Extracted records

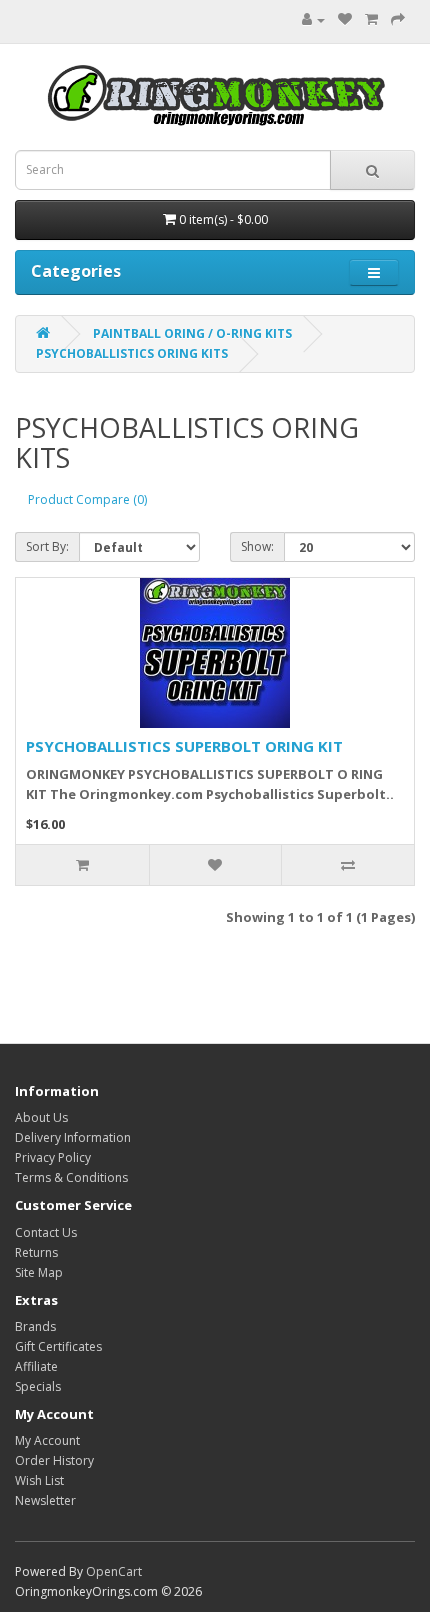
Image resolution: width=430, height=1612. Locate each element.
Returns (36, 1252)
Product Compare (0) (87, 499)
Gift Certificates (58, 1346)
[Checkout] (398, 19)
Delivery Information (73, 1137)
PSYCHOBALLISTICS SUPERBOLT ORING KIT (184, 746)
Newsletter (45, 1500)
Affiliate (36, 1366)
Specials (38, 1386)
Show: (257, 546)
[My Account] (308, 19)
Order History (54, 1460)
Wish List (39, 1480)
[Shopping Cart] (371, 19)
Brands (35, 1326)
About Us (41, 1117)
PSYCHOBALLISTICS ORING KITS (132, 353)
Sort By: (47, 546)
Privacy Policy (53, 1157)
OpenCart (114, 1571)
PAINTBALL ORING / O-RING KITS (192, 333)
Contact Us (46, 1232)
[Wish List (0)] (345, 19)
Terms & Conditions (71, 1177)
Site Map (39, 1272)
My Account (47, 1440)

Task instructions: Within the data above, the span starting at the line containing "Delivery Information (73, 1137)" and ending at the line containing "Brands (35, 1326)" is to be retyped exactly, with no other lines.

Result for this task:
Delivery Information (73, 1137)
PSYCHOBALLISTICS SUPERBOLT ORING KIT (184, 746)
Newsletter (45, 1500)
Affiliate (36, 1366)
Specials (38, 1386)
Show: (257, 546)
[My Account] (308, 19)
Order History (54, 1460)
Wish List (39, 1480)
[Shopping Cart] (371, 19)
Brands (35, 1326)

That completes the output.